The intercultural field has lost another pioneer. Over the decades of my connection with SIETAR International and now USA, I have been writing the obituaries for leading interculturalists such as Peggy Pusch, Edward T. Hall, David Hoopes, Robert Kohls, and Paul Pedersen, as well as less well known interculturalists such as Helen McNulty, Don Henderson, Judee Blohm, and Robert Brown. Paying tribute to people who have enriched our field and our lives has been important to me to do. It reminds us that we are not in this business alone, we have had solid support from the research, writings, teachings, and personal example of many. Each death leaves a hole in the fabric of SIETAR. Fortunately, SIETAR is made of strong cloth and we go on without them, while remembering them in an obituary, which means they may be lost but not forgotten. I know that is a cliché but it’s also the best way to describe what I am trying to do. I try to capture the person’s worth and contributions to the intercultural field, and to give it a personal touch as much as possible. Mostly the people are known to me but sometimes as in the case of Geert Hofstede, I didn’t know him as a friend but mostly by reputation. When you hear of the death of an interculturalist, please let me know and if you knew the person, add your personal touch to the message. We can create a tribute together. (Sandra Fowler)

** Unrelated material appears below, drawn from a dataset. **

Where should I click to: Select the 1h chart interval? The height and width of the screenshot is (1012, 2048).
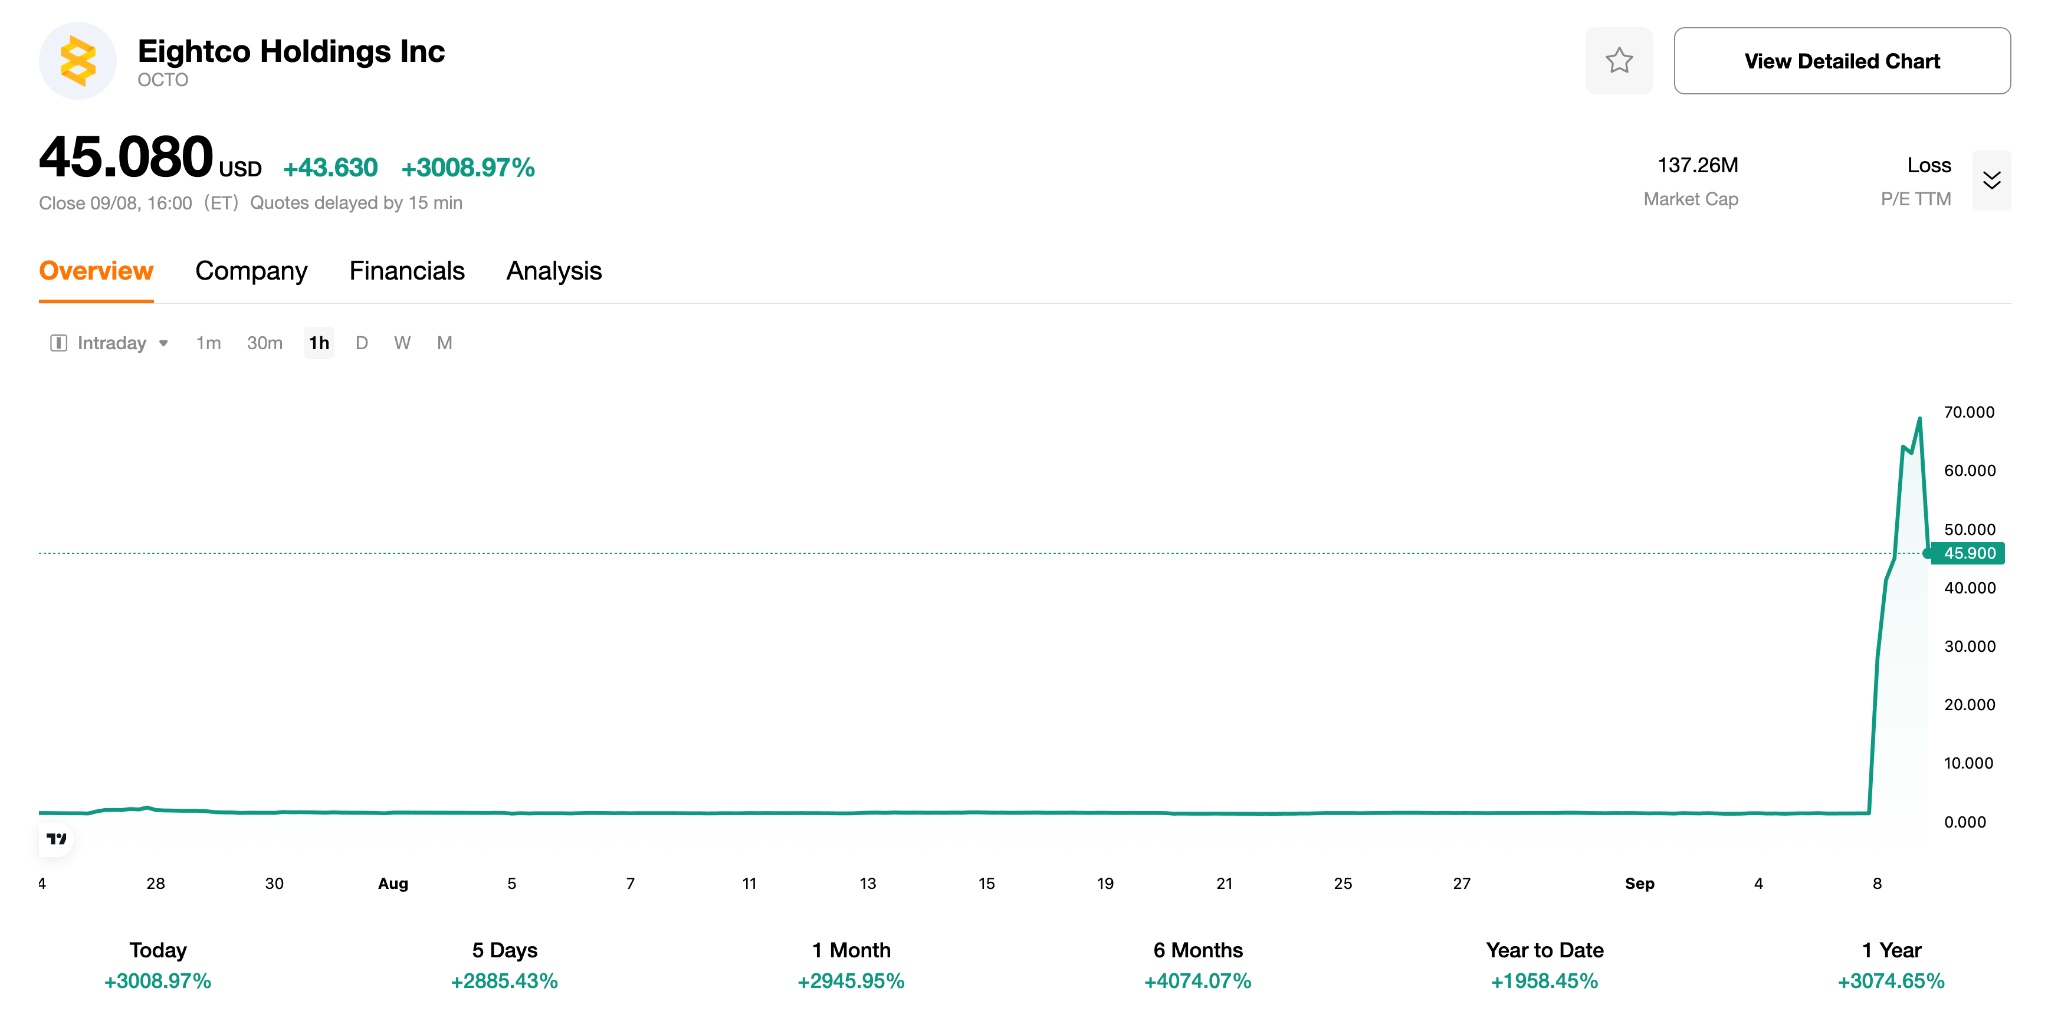coord(319,343)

IN MEMORIAM: GEERT HOFSTEDE
A very kind man, generous with his time and ideas, Geert Hofstede died at age 91 on 12 February 2020. His son Gert Jan Hofstede reported that he was ready to go and surrounded by family. Hofstede’s research that formed the foundation of his book Culture’s Consequences, inspired much more exploration and inspection of cultural dimensions. Hofstede was trained as an electrical engineer but found that he preferred understanding people to understanding machinery. He joined the Personnel Research department of IBM international where he embarked on his seminal research.
Geert’s son writes: Under Geert's impulse, IBM collected opinion survey data from across over 50 countries. They were about mundane matters such as salary, tenure, working relationships. What Geert discovered is that it did not matter much whether a respondent was white- or blue- collar, male or female, new or ancient. What did matter was from which country they came. e got a job at a management school in Lausanne and repeated his surveys on the international MBA students there. It yielded the same cross-national patterns. He then put in almost ten years of study. At their end, he offered his fat manuscript to sixteen publishers, who all refused it. Then he tried Sage, and got another refusal letter, followed from an acceptance letter from the highest boss – a woman. She came up with the catchy title “Culture’s Consequences” (1980).
On the IAIR blog Gary Fontaine reminisced about a time when Geert visited his graduate course "INTERCULTURAL COMMUNICATION AT HOME AND ABROAD" in the School of Communications at the University of Hawaii. “The topic for that day was a continuation of our look at dimensions of cultural difference, particularly focused on "Dr. Hofstede's" famous "power distance," "uncertainty avoidance," "individualism" and "MASCULINITY." And my opening intro, as planned, to my students was that that dimension that Geert labelled "masculinity/femininity" was--in less “sexist” terms--"work centrality." And with that critical statement, Geert exploded, I exploded, and most of my students said later it was the most thrilling, live, academic experience in their young lives. He and I later hugged ... as we do in Hawaii.”
Pawel Boski also wrote: “To me, and to my students whom I teach about Hofstede's contributions, Geert has a solid place in history, as the pioneer of measuring cultural dimensions. I think this is beyond doubt and discussion. And this is much. It does not matter, in my opinion, that with time these dimensions turned out to be conceptually questionable and empirically not valid. This happens often and this is what science means: always in pursuit of improvement and correcting its own shortcomings and limitations. I truly believe, this approach has more virtue than quoting and using Hofstede (1980-2001) without sufficient reflexivity to the fact that the world has changed dramatically since his studies were initiated over 50 years ago…We often say, it is important to differentiate the Person and keeping Him in Good Memory, from the Deed, which may be looking Great at a time, and then may receive criticism, without The Person losing His stature. We are Humans (great and limited at the same time), not saints.”
Gert Jan concludes his memories of his Father: “All in all, Geert’s story is one of remarkable perseverance, acuity of vision, cross-disciplinary endeavour and serendipity. Fortunately, many others have thought to extend or build upon his work. This is how it should be. We need to move on in our 21th century – but Geert’s messages should be in our backpacks.”